Tel, quand, du haut des monts blanchis par les frimas
Entrainé par les vents, un roc, avec fracas,
Se détache, et, roulant sur des gouffres de glace,
Bondit, tombe, et s'accroît; son effroyable masse,
Faisant voler au loin d'horribles tourbillons,
Va bientôt de sa chute engloutir les vallons;
Tel, quittant ses rochers et ses antres sauvages,
La rage dans le sein, accourt sur nos rivages
Ce nouveau Marius, ce monstre audacieux :
Il s'avance suivi de soldats factieux,
Et bientôt, ô terreur! bientôt sa barbarie
Va d'un fleuve de sang inonder ma patrie.
France! Que sa fureur te causera de maux !

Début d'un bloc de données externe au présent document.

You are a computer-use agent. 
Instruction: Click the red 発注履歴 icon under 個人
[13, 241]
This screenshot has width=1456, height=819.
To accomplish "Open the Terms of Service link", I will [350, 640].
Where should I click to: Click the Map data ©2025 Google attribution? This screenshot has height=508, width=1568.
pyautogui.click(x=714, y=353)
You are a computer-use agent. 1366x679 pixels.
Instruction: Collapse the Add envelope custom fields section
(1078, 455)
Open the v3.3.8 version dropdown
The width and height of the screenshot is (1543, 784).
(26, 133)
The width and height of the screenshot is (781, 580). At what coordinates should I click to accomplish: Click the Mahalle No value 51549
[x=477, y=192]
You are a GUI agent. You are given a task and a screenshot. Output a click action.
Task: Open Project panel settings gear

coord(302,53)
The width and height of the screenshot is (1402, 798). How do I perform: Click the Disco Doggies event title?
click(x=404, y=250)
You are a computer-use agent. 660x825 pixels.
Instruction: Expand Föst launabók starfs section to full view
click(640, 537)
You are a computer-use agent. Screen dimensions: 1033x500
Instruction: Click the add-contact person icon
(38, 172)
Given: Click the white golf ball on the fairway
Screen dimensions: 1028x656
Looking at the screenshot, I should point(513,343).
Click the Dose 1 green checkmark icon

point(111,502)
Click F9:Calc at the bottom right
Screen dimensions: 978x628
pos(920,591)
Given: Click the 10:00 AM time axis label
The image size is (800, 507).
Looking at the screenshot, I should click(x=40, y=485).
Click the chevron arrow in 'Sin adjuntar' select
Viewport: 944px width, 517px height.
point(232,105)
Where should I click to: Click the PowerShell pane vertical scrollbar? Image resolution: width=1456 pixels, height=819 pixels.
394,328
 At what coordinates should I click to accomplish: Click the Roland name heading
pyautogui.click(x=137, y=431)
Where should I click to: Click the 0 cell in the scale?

Je vois déjà Bellone, agitant ses flambeaux
Et semant en tous lieux la mort et l'épouvante,
Moissonner ces héros dont le monde se vante,
Je vois l'airain mortel briller de tous côtés
Et la flamme et le fer désoler tes cités,
J'entends gronder au loin les foudres de la guerre
Et les pas des coursiers font retentir la terre.
Tremble, tyran: l'Europe et ses rois soulevés
Contre tes noirs projets se sont tous élevés;
Tremble! voici l'instant où ta gloire odieuse
Subira du Destin la main victorieuse.
Sombre, inquiet, en proie aux remords déchirants,
Aux remords qui toujours poursuivent les tyrans,
Tu voulus tout dompter dans ton brûlant délire,
Et, pour mieux l'affermir, tu perdis ton empire.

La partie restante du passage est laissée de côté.